Developers use Azure Resource Manager templates to automatically provision a Service Fabric cluster as well as all other dependencies, which can include Application Insights, IoT Hubs, storage accounts, and Stream Analytics pipelines. After a cluster is provisioned and the software is deployed, integration tests can be run. To reduce costs, an on-demand environment is deployed as a single node test cluster. By changing a variable in the release pipeline, it can be provisioned as a multi-node cluster, a useful technique when testing failover and other scenarios.
In test environments, Service Fabric application upgrades are disabled by default. When releasing a new version of the MaaS platform to the test environment, the application is removed and redeployed, leaving no state behind. This approach supports faster test cycles when the team is actively working on a new feature.
The acceptance environment runs continuously and connects to a representative set of testing devices. On each deployment, developers use Resource Manager scripts to set up the environment even though it runs continuously. Resource Manager scripts are idempotent, meaning a template can be deployed repeatedly without breaking anything. When developers make supported changes to a template, the acceptance environment is upgraded accordingly.
When a release has passed all required tests in an on-demand environment, it is deployed to the acceptance environment. Almost identical to the production environment, the acceptance environment is used to test the application upgrade process. After an upgrade is deployed successfully, final tests are run and, when approved, the new features move into the production environment.

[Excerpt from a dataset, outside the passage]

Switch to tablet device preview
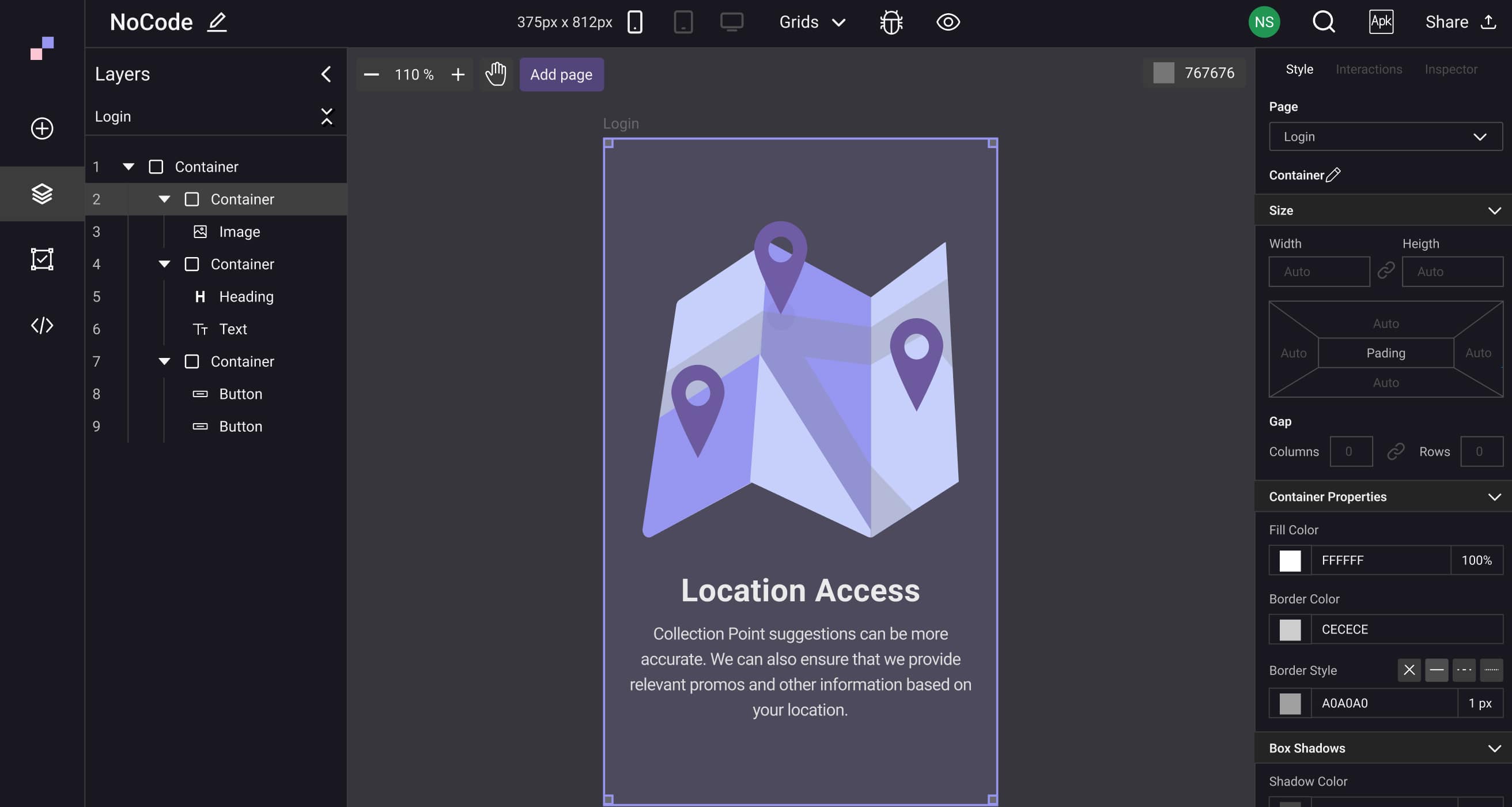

When Fudura needed a more flexible, cost-effective platform for collecting and distributing device telemetry, MaaS was the answer. Stephan helped Fudura to make the transition, using Service Fabric to build a microservices-based architecture deployed in the Azure cloud.
Service Fabric greatly reduced the complexity of building a distributed application. It handles reliability, scalability, and high availability, so the software team can focus on creating business value, thereby shortening the time to market. The deployment of on-demand test environments is automated using Resource Manager templates, and multiple features can be tested at the same time with real devices connected to the Azure cloud.
With the new MaaS Platform Fudura can provide customers detailed insight into their energy flows at a very competitive price point.